The input »
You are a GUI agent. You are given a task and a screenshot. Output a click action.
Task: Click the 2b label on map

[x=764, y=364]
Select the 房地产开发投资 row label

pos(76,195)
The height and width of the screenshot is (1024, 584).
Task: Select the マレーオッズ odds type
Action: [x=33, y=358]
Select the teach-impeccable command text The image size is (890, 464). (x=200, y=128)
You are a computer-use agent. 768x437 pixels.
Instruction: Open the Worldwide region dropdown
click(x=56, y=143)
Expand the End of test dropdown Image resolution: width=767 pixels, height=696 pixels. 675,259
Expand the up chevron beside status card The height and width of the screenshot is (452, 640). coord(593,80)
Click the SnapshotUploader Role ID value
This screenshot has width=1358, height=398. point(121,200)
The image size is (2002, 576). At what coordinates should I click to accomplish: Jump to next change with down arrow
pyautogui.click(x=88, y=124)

Instruction » Switch each "dropdown" in these lines to "menu" and write the lines out again, leaving everything else unchanged.

Written solution »
You are a GUI agent. You are given a task and a screenshot. Output a click action.
Task: Click the 2b label on map

[x=764, y=364]
Select the 房地产开发投资 row label

pos(76,195)
The height and width of the screenshot is (1024, 584).
Task: Select the マレーオッズ odds type
Action: [x=33, y=358]
Select the teach-impeccable command text The image size is (890, 464). (x=200, y=128)
You are a computer-use agent. 768x437 pixels.
Instruction: Open the Worldwide region menu
click(x=56, y=143)
Expand the End of test menu Image resolution: width=767 pixels, height=696 pixels. 675,259
Expand the up chevron beside status card The height and width of the screenshot is (452, 640). coord(593,80)
Click the SnapshotUploader Role ID value
This screenshot has width=1358, height=398. point(121,200)
The image size is (2002, 576). At what coordinates should I click to accomplish: Jump to next change with down arrow
pyautogui.click(x=88, y=124)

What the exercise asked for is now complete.